Why does social media make people smart

Whether TikTok, Snapchat or Whatsapp - while social networks are part of everyday life for many teenagers, this fascination is often difficult to understand for older people. A common prejudice: These are disinterested and internet addicted rebels who stare senselessly at technical devices for a large part of their time. Reason enough for pop superstar Billie Eilish to break a lance out of the home quarantine in Los Angeles for their peers. In the Zoom interview, the 18-year-old, who with more than 70 million followers is one of the best networked artists worldwide and sings the theme song for the new James Bond film "No Time To Die", speaks after months with Covid-19 and Black Lives Matter movement about the power of the internet and their own smartphone behavior.

In a current Telekom campaign you are promoting “digital optimism” and emphasizing that young people are not just social media junkies. Is your generation often exposed to this criticism?

Yes, there are tons of prejudices like our alleged obsession with social media and “likes,” which to some extent is true. But we young people are pretty smart, and I have the feeling that my own way of seeing the Internet and thus other people's learning processes has given me a lot of hope.

That fits into the mood: According to a representative survey by the opinion research institute Kantar, young Europeans are convinced of the benefits of digitization, especially in the area of ​​knowledge transfer. How do you experience that?

There's just so much you can learn from digital technology. There are so many topics, like social injustice or climate, that I just had no idea about before the internet came - and if I hadn't had this fast-paced learning opportunity, I wouldn't know so much about these things. That's why I think it's important not to just push social media away because it can be really useful. As long as you can verify information for accuracy and know that the sources are credible, they can be so powerful.

In recent months, mainly young people have drawn attention to social misconduct on the Internet with protest campaigns such as “Black Lives Matter” or “Fridays for Future”. Is this one of the strengths of social media?

Definitely! I mean, a single click allows you to learn about the world and maybe get the feeling that you can make a difference and support people you love and fight for other people and for yourself. It was great to see these opportunities become a reality lately, and I loved seeing how people just show their support, even if it's not about themselves.

Do you think that this social commitment and the mobilization of the masses would not have been possible without the use of digital technologies?

It's not that people wouldn't try to make a difference if the internet didn't exist. But I think it at least makes it faster and easier to inquire about things, to sign petitions or to be informed about rallies. The internet opens up a new world.

Can you think of spontaneous examples of creative digital projects that you have come across and that have impressed you?

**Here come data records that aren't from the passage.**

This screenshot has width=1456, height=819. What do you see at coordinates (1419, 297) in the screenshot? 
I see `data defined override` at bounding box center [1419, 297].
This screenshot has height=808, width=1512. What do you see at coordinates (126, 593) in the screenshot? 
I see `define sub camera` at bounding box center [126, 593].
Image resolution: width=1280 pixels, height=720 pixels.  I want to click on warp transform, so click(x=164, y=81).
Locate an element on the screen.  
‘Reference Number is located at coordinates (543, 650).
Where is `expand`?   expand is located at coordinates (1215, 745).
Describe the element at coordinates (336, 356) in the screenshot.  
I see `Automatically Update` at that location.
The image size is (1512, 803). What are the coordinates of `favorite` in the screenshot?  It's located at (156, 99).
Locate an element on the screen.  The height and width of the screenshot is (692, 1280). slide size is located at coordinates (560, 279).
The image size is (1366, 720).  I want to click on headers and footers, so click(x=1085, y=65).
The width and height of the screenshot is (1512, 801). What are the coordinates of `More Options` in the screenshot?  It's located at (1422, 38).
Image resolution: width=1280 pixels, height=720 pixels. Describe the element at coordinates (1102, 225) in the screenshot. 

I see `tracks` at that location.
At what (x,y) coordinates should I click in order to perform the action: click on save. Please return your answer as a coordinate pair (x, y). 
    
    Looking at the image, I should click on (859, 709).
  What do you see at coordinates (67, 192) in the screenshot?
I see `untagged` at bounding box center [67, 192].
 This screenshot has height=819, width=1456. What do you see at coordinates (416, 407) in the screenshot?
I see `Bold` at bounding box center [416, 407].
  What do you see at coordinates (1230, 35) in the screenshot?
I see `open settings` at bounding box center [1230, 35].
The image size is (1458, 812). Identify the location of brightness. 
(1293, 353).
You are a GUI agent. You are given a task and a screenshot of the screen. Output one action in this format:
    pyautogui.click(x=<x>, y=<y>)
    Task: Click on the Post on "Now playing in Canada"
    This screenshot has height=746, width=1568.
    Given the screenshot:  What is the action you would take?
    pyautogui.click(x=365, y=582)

Yes, there are so many. An example would be the “Support and Feed” project that my mother started at the beginning of the Corona quarantine. The aim is to provide people in need with a vegetarian meal. This is good for the environment, helps those in need and supports restaurants and pubs that are currently having a hard time because of Covid-19. It was really nice to see that my mother put so much effort into making deliveries herself. That was great.

How about you What role do the internet and social media play for you privately? What would life be like without this technology?

I really couldn't tell you. I grew up with the internet. As much as I wish there weren't any videos of me from when I was annoying and twelve years old. It's part of life. The internet is also the only way to interact with my fans when I'm not on tour. So I can communicate with them, be with them and have the feeling that we are one. The amazing thing is that I can feel connected to people thousands of miles away from me.

Does this benefit compensate for the large number of concert-goers who only watch your live shows on smartphone screens?

During my shows there are usually a few songs on my setlist that I encourage my fans to put away their phones, just look at me and enjoy the moment. Because as much as we all want to make videos - and I love to record videos myself - at least sometimes we should also remember that there should be a balance. But that doesn't mean leaving out one or the other. It's all about having a balance and knowing what's good for you.

As a world star, you are also familiar with the downsides of social media. Cyber ​​bullying and virtual discrimination of all kinds are very topical issues even with normal teenagers. Doesn't that speak for a more careful use of the technology?

That's a tough topic, isn't it? I mean the internet is great, but it also has downsides like bullying that I can't stand. It's about figuring out what's good for you. The internet is just a part of everything today. You have to know how to deal with it. You should never let awful people make you feel like you don't matter. The internet should never make you feel that way. So I really think there should be something like internet classes so that you can learn how to cope with the internet and bullying and not get obsessed with it or let yourself be ruined by it.

The interview was conducted by Fabian Wegener (dpa).